CHAPITRE XVIII. — des plantes a fourrages.

L’industrie manufacturière demande au commerce la matière première qu’elle lui restituera plus tard sous une autre forme. L’industrie agricole peut trouver presque toujours en elle-même toutes ses ressources. — La terre est son vaste laboratoire ; les herbes qu’elle nourrit deviennent un premier moyen de production ; avec elles il est facile d’entretenir et de multiplier les animaux indispensables aux besoins de la grande culture, sinon comme objets de vente, au moins comme agens de travail et producteurs des fumiers à l’aide desquels on peut ensuite demander au sol toutes les plantes utiles à la nourriture de l’homme et aux besoins de la fabrication.

Sans les herbages il n’est pas d’agriculture possible ; — avec eux, il en est rarement d’impossible.
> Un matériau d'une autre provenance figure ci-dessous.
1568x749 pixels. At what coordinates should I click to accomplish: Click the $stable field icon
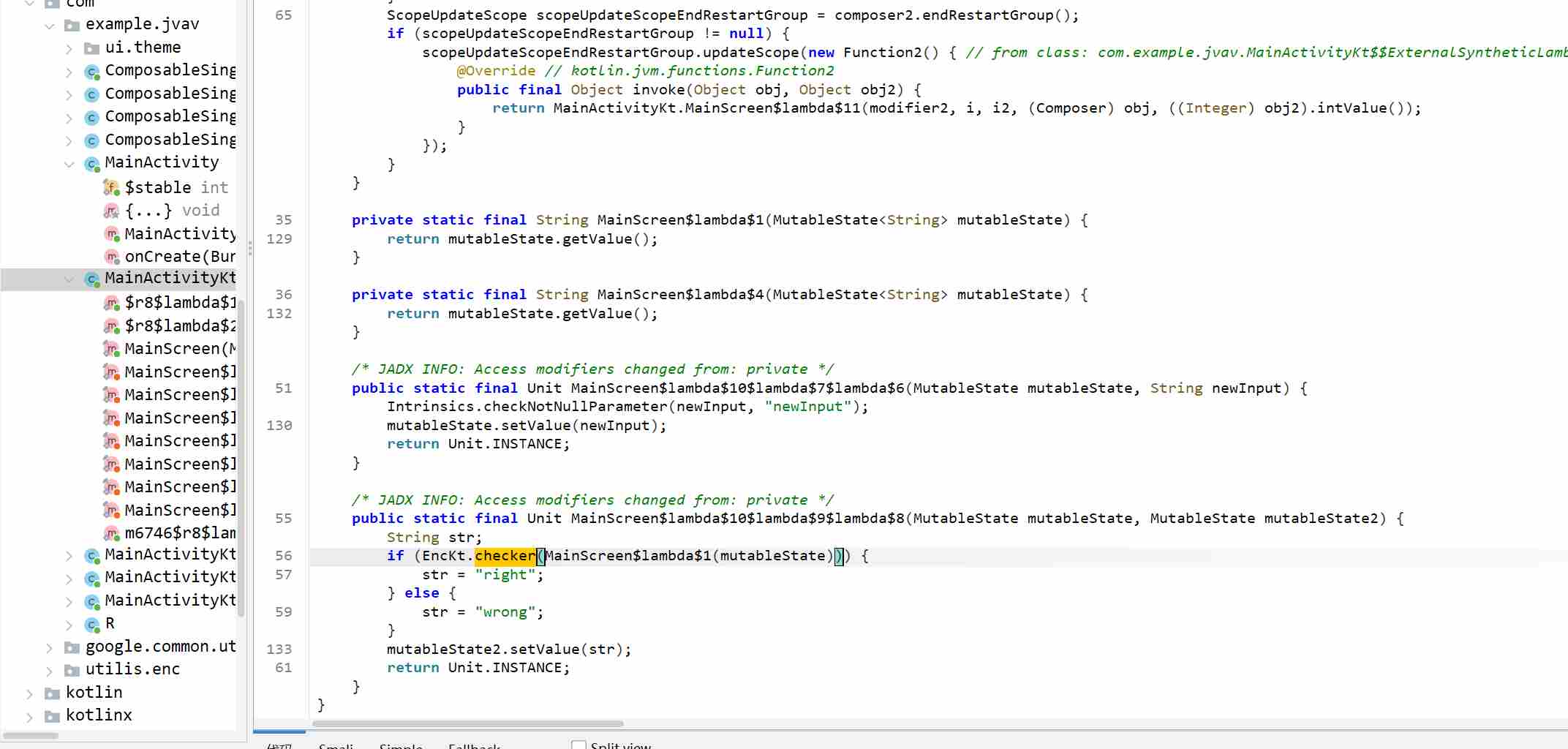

Malheureusement, on ne trouve pas toujours aussi facile qu’on pourrait le croire d’en obtenir une suffisante quantité, ou, ce qui revient au même, à des conditions pécuniaires assez avantageuses. Avant de faire connaître les principales difficultés que rencontre à cet égard la pratique, et d’indiquer autant qu’il sera en moi les moyens de les lever, je chercherai à classer les diverses sortes d’herbages, afin de rendre mon travail à la fois plus méthodique, plus concis, d’une exécution et d’une intelligence plus faciles.

Tous les herbages fourragers peuvent être compris sous deux titres principaux : les pâturages, c’est-à-dire ceux dont les produits sont consommés sur place par les bestiaux ; — les prairies, dont la récolte se fait à l’aide de la faulx.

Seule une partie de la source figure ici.